#### Records excerpted from a collection

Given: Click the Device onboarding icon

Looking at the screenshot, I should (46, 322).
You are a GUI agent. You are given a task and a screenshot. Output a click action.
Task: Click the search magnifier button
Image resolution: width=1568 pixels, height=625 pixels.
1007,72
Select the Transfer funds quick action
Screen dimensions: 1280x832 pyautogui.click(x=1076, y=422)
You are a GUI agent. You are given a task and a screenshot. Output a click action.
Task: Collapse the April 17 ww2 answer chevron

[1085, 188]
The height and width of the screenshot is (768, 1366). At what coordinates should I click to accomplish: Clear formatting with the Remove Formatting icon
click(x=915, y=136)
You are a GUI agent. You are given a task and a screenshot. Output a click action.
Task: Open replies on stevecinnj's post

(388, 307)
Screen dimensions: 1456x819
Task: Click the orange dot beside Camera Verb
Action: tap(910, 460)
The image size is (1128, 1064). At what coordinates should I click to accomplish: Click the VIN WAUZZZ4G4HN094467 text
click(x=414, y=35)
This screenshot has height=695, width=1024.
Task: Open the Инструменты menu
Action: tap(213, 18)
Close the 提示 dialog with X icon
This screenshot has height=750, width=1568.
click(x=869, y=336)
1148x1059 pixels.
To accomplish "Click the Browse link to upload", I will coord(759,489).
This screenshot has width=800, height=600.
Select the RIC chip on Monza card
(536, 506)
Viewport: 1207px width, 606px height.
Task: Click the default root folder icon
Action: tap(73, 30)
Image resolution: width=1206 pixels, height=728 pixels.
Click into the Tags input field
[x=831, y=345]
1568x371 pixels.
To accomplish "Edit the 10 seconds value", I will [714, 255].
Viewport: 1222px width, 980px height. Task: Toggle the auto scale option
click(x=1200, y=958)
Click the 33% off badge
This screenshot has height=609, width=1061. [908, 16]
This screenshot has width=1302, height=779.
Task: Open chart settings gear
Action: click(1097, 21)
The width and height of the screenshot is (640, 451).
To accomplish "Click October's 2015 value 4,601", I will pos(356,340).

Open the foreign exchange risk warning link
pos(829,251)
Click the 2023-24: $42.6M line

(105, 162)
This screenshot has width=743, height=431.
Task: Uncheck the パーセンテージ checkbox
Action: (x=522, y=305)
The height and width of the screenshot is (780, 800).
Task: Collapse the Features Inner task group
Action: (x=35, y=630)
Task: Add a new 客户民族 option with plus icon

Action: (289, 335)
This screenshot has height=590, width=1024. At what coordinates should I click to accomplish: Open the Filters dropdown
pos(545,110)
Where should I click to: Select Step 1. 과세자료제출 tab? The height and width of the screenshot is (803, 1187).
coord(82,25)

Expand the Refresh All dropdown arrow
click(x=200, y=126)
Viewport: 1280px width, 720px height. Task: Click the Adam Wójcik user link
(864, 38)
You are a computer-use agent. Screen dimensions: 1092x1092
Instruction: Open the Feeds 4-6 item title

#### Exercise
Copy out each record, keeping every word as it is.

#### Finished task
Given: Click the Device onboarding icon

Looking at the screenshot, I should (46, 322).
You are a GUI agent. You are given a task and a screenshot. Output a click action.
Task: Click the search magnifier button
Image resolution: width=1568 pixels, height=625 pixels.
1007,72
Select the Transfer funds quick action
Screen dimensions: 1280x832 pyautogui.click(x=1076, y=422)
You are a GUI agent. You are given a task and a screenshot. Output a click action.
Task: Collapse the April 17 ww2 answer chevron

[1085, 188]
The height and width of the screenshot is (768, 1366). At what coordinates should I click to accomplish: Clear formatting with the Remove Formatting icon
click(x=915, y=136)
You are a GUI agent. You are given a task and a screenshot. Output a click action.
Task: Open replies on stevecinnj's post

(388, 307)
Screen dimensions: 1456x819
Task: Click the orange dot beside Camera Verb
Action: tap(910, 460)
The image size is (1128, 1064). At what coordinates should I click to accomplish: Click the VIN WAUZZZ4G4HN094467 text
click(x=414, y=35)
This screenshot has height=695, width=1024.
Task: Open the Инструменты menu
Action: tap(213, 18)
Close the 提示 dialog with X icon
This screenshot has height=750, width=1568.
click(x=869, y=336)
1148x1059 pixels.
To accomplish "Click the Browse link to upload", I will coord(759,489).
This screenshot has width=800, height=600.
Select the RIC chip on Monza card
(536, 506)
Viewport: 1207px width, 606px height.
Task: Click the default root folder icon
Action: tap(73, 30)
Image resolution: width=1206 pixels, height=728 pixels.
Click into the Tags input field
[x=831, y=345]
1568x371 pixels.
To accomplish "Edit the 10 seconds value", I will [714, 255].
Viewport: 1222px width, 980px height. Task: Toggle the auto scale option
click(x=1200, y=958)
Click the 33% off badge
This screenshot has height=609, width=1061. [908, 16]
This screenshot has width=1302, height=779.
Task: Open chart settings gear
Action: click(1097, 21)
The width and height of the screenshot is (640, 451).
To accomplish "Click October's 2015 value 4,601", I will pos(356,340).

Open the foreign exchange risk warning link
pos(829,251)
Click the 2023-24: $42.6M line

(105, 162)
This screenshot has width=743, height=431.
Task: Uncheck the パーセンテージ checkbox
Action: (x=522, y=305)
The height and width of the screenshot is (780, 800).
Task: Collapse the Features Inner task group
Action: (x=35, y=630)
Task: Add a new 客户民族 option with plus icon

Action: (289, 335)
This screenshot has height=590, width=1024. At what coordinates should I click to accomplish: Open the Filters dropdown
pos(545,110)
Where should I click to: Select Step 1. 과세자료제출 tab? The height and width of the screenshot is (803, 1187).
coord(82,25)

Expand the Refresh All dropdown arrow
click(x=200, y=126)
Viewport: 1280px width, 720px height. Task: Click the Adam Wójcik user link
(864, 38)
You are a computer-use agent. Screen dimensions: 1092x1092
Instruction: Open the Feeds 4-6 item title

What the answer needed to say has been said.